The most probable reason for this would be that the rank of the tweet is not correctly being calculated on the frontend. For example, its possible that when tweet with rank r is in view, the frontend incorrectly calculates that the rank of the tweet as dr which can be r+1 or r-1

To solve this, we can reduce the calculation on the frontend side and try to get more raw data. The rank of "tweet in view" is calculated using different heights like total height of the feed and height of individual tweet cards, etc. So one possible way to get the most accurate data would be to get these different heights for every scroll.

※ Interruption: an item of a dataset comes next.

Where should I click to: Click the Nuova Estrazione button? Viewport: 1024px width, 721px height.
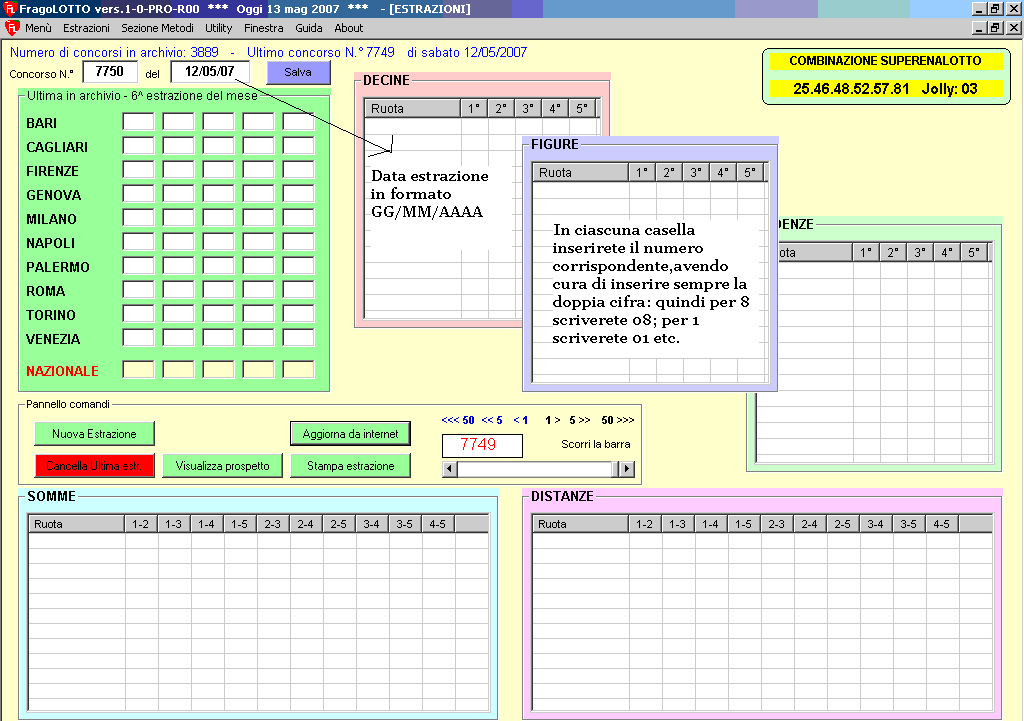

glciampaglia commented 1 year ago

We discussed this issue internally within UMD team, and we decided that we will report this finding back to the rest of the team and discuss with them further what to do. If the analysis we want to use these data for can be performed with some missing data, then we should be OK with having some of missing/inaccurate timestamps. If instead we need 100% of all timestamps to be exactly correct, then we could discuss ways to reduce the chances of either problems, for example recording the raw position data used to determine the index of the tweet in view and/or move some computation from the participants' browser to the server.

glciampaglia commented 1 year ago

We discussed the issue again, this time with the full team. The consensus was that it is OK to have some missing or inaccurate data, as long as we are aware that when we analyze them, we need to "repair" the data. This can be done in two ways:

  1. For tweet ranks that have no timestamp, we simply take the timestamp of the two closest tweets, and set the timestamp as the average of the two.
  2. For tweet ranks where the timestamp is out of sequence, we apply the same idea as above, but now the average timestamp is prepended to the out-of-sequence timestamp.

Finally, we decided that we will not make any further modification to Robert's code.